*DATASET RECORDS:*
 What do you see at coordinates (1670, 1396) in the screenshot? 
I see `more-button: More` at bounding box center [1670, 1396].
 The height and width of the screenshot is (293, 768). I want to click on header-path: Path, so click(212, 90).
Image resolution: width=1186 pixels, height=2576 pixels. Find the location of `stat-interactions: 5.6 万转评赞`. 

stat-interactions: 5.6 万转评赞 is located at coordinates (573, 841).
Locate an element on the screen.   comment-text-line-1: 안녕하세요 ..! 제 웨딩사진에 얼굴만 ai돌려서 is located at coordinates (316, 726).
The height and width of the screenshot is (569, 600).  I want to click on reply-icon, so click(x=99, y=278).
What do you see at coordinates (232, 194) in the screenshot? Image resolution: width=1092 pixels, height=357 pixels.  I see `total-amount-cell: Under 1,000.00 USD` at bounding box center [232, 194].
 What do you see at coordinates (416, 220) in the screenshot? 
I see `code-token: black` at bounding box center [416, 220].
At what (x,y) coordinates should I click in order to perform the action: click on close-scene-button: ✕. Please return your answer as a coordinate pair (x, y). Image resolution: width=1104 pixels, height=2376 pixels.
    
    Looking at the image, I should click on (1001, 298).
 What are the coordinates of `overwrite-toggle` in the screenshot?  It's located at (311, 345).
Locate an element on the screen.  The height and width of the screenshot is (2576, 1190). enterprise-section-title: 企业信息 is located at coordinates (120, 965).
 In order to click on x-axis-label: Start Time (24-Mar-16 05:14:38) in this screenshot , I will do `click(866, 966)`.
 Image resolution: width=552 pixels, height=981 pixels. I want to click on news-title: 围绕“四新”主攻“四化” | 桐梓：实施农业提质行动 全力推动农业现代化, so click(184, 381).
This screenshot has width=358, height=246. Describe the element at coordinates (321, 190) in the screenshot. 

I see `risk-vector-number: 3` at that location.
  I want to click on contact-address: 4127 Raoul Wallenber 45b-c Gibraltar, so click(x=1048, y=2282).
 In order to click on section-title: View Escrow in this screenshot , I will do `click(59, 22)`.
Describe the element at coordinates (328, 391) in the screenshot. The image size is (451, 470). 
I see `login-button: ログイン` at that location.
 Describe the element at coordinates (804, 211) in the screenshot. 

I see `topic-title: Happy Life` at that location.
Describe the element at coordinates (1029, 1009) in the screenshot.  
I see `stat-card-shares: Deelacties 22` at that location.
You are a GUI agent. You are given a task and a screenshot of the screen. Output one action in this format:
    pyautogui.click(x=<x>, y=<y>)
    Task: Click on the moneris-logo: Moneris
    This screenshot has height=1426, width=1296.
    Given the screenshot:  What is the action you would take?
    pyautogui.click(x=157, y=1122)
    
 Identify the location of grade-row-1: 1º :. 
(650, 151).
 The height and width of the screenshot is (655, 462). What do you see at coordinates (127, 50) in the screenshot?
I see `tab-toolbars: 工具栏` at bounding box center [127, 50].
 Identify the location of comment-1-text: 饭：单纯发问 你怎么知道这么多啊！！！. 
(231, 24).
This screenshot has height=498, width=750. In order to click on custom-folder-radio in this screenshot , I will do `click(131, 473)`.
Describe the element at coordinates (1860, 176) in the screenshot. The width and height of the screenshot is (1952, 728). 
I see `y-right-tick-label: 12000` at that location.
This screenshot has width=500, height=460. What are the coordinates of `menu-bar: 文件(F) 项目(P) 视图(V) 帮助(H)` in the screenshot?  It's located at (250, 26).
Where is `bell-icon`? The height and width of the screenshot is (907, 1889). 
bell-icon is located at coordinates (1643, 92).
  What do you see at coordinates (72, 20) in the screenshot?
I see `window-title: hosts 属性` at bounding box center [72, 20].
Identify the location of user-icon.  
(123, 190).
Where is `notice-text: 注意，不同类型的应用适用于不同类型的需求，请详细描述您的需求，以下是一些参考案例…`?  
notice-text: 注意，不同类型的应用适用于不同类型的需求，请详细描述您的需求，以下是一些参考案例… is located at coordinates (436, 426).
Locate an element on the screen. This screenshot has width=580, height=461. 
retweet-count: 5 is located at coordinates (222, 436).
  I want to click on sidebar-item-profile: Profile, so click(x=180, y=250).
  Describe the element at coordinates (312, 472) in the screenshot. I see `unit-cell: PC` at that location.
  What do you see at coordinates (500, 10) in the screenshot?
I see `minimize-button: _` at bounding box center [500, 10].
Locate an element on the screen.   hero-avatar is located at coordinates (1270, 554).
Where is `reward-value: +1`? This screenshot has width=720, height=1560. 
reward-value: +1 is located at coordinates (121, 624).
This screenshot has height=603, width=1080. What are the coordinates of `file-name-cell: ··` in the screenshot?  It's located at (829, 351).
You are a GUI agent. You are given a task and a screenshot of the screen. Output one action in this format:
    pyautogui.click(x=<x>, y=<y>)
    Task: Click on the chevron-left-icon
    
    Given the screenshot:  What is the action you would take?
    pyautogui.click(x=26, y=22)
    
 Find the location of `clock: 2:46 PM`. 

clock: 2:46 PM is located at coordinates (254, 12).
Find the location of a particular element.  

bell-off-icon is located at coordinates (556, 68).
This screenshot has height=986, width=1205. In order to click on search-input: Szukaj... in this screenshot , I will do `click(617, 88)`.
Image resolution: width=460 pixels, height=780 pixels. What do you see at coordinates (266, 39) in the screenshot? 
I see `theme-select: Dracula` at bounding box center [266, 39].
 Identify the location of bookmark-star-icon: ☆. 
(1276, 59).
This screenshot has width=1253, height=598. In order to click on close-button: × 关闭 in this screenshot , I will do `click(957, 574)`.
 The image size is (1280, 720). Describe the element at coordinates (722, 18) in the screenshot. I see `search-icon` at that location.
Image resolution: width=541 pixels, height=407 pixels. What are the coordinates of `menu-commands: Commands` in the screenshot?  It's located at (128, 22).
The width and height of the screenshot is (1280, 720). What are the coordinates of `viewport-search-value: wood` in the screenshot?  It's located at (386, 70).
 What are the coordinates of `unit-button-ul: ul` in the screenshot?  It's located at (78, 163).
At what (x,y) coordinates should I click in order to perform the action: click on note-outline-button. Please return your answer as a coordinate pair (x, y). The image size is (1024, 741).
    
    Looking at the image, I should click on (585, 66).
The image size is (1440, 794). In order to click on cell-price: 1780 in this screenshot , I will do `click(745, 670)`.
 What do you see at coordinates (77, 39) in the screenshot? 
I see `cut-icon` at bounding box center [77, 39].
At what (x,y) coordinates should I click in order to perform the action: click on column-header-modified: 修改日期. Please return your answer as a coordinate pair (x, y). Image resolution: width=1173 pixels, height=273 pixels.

*BRIEF:* Return the records verbatim, starting at their first line and stopping after the line that contains "The height and width of the screenshot is (569, 600).".

*TASK RESULT:*
 What do you see at coordinates (1670, 1396) in the screenshot? 
I see `more-button: More` at bounding box center [1670, 1396].
 The height and width of the screenshot is (293, 768). I want to click on header-path: Path, so click(212, 90).
Image resolution: width=1186 pixels, height=2576 pixels. Find the location of `stat-interactions: 5.6 万转评赞`. 

stat-interactions: 5.6 万转评赞 is located at coordinates (573, 841).
Locate an element on the screen.   comment-text-line-1: 안녕하세요 ..! 제 웨딩사진에 얼굴만 ai돌려서 is located at coordinates (316, 726).
The height and width of the screenshot is (569, 600).  I want to click on reply-icon, so click(x=99, y=278).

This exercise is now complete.